MCKITTRICK, CA - A massive oil spill even bigger than the Plains All American Pipeline disaster off Refugio Beach in Santa Barbara in 2015 has occurred in Kern County, as first reported by KQED. The latest disaster has spilled more than a half-million gallons of oil and wastewater into the surrounding area over the past couple of months.
“Chevron first reported the spill to the Governor’s Office of Emergency Services on June 8,” according to a statement by the Last Chance Alliance.  “It happened in the Cymric Oil Field, where the company uses an extreme oil-extraction technique called steam injection. The agency responsible for regulating the fossil fuel industry in California, the Division of Oil, Gas and Geothermal Resources (DOGGR), adopted weaker restrictions on the practice earlier this year, making these operations even more dangerous.”
This latest disaster takes place in a state where Big Oil and Big Gas have captured the regulators from top to bottom.

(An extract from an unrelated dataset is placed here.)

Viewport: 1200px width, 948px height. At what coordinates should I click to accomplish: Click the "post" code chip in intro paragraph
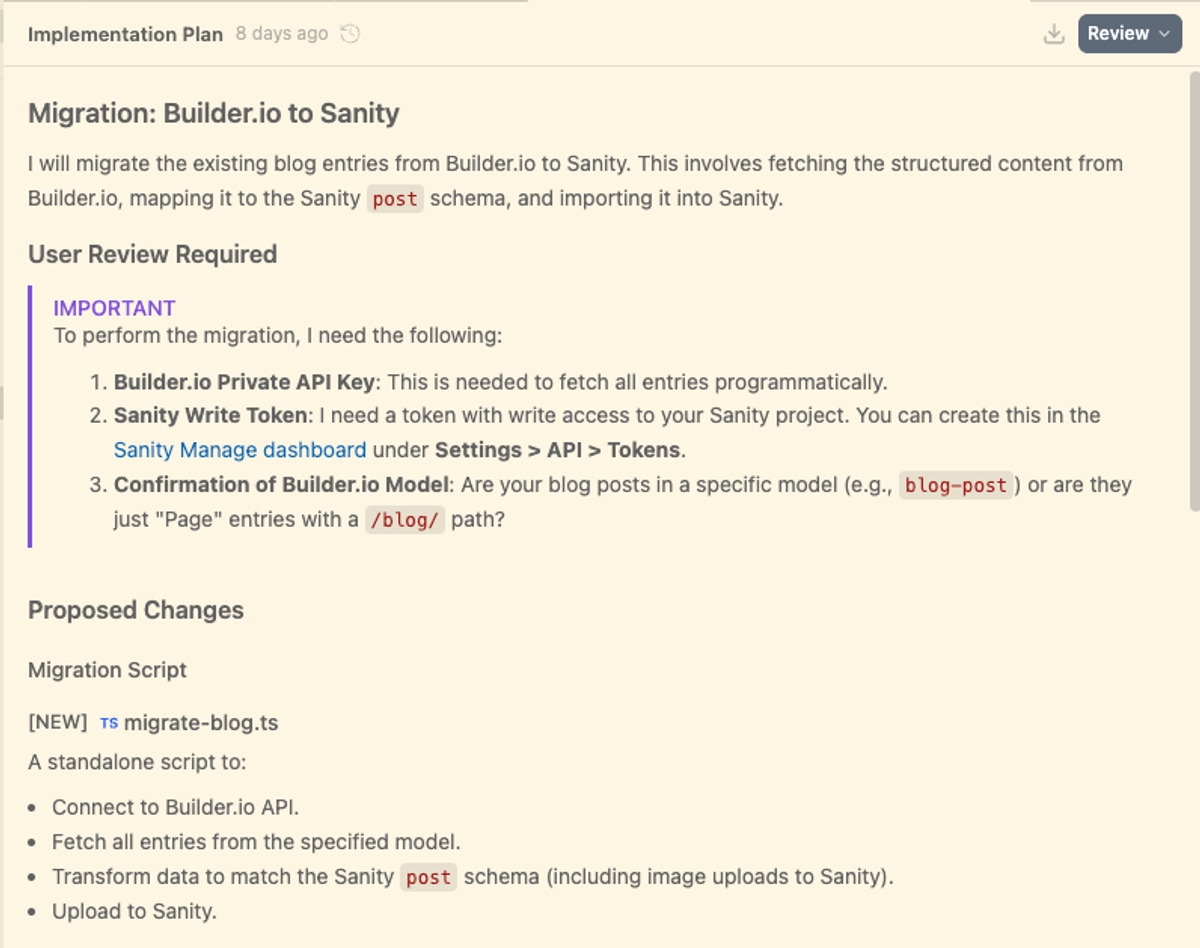(395, 199)
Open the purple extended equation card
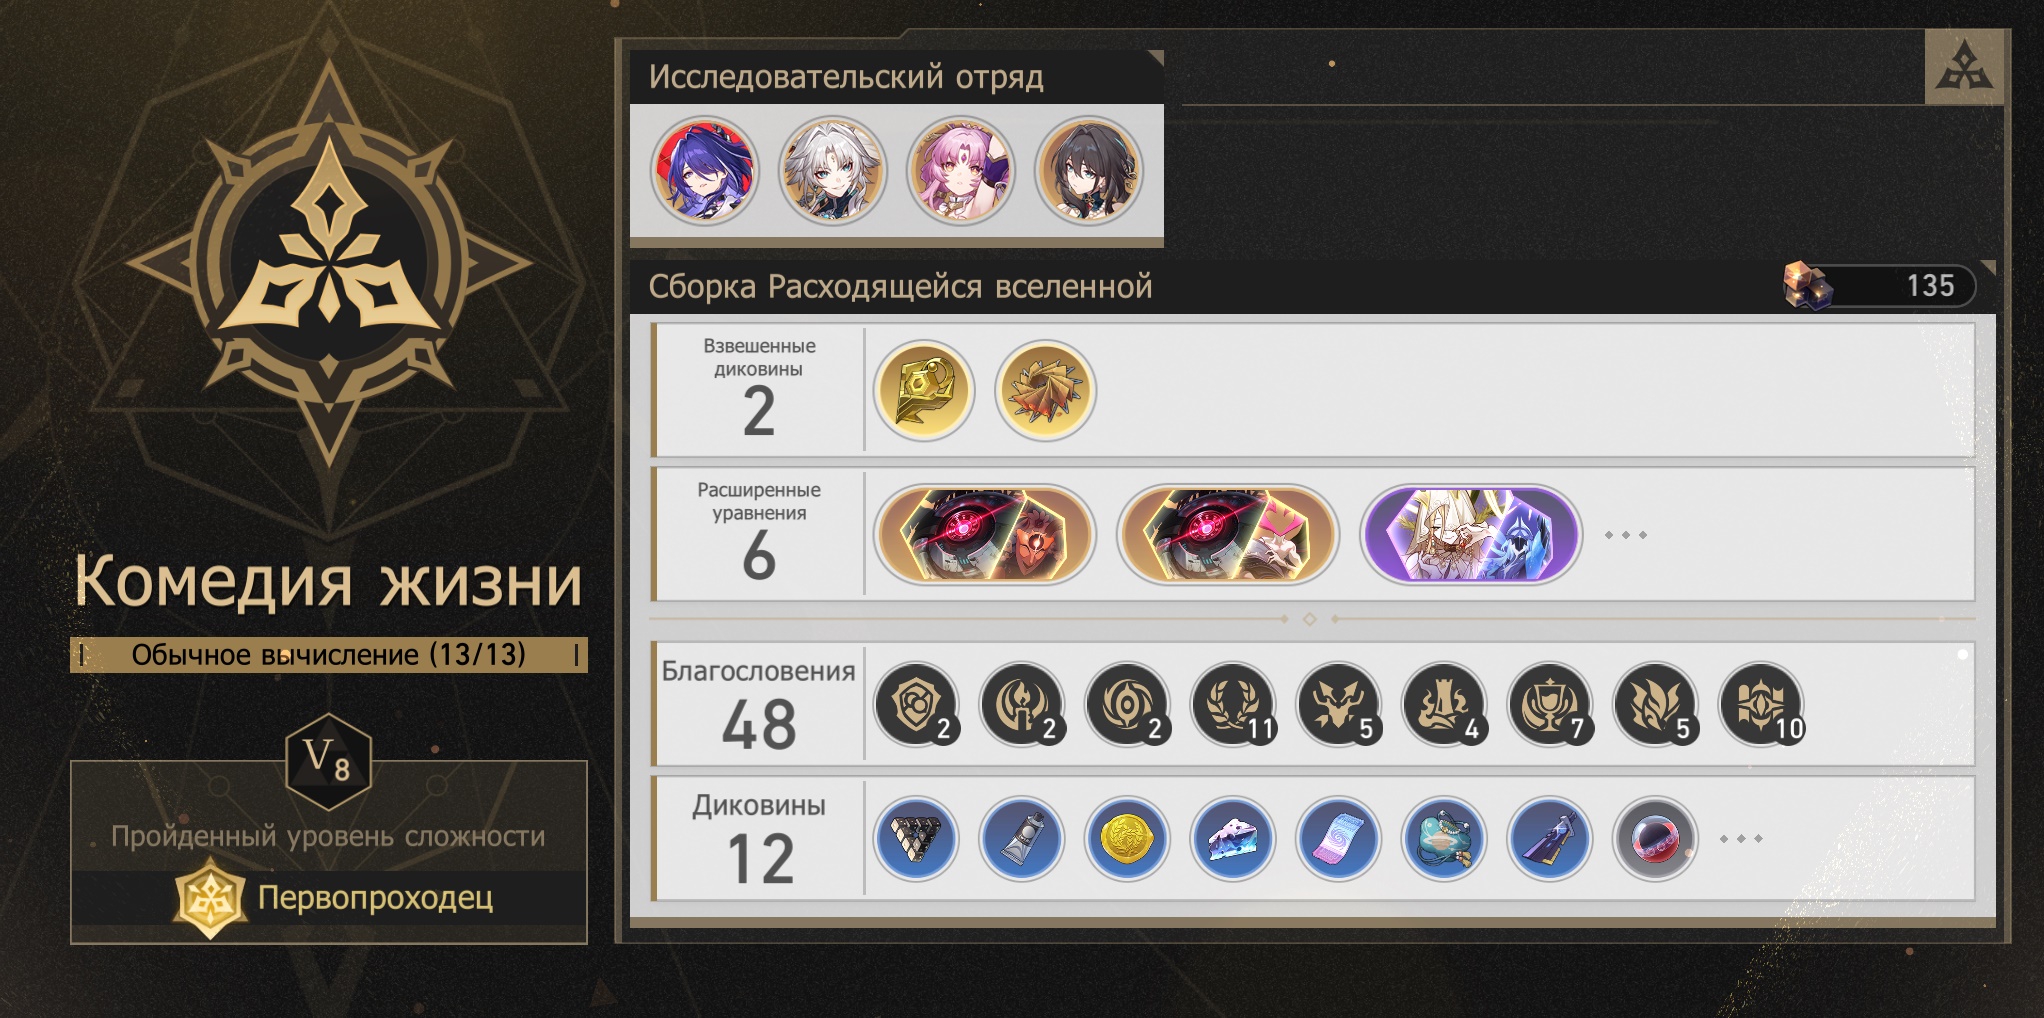2044x1018 pixels. [1471, 535]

The oil industry is the largest and most powerful corporate lobby in Sacramento and the Western States Petroleum Association (WSPA), the trade association for the oil industry in California and other Western states, is the largest and most powerful corporate lobbying organization.
Representatives of groups in the coalition responded to the latest oil industry disaster in California.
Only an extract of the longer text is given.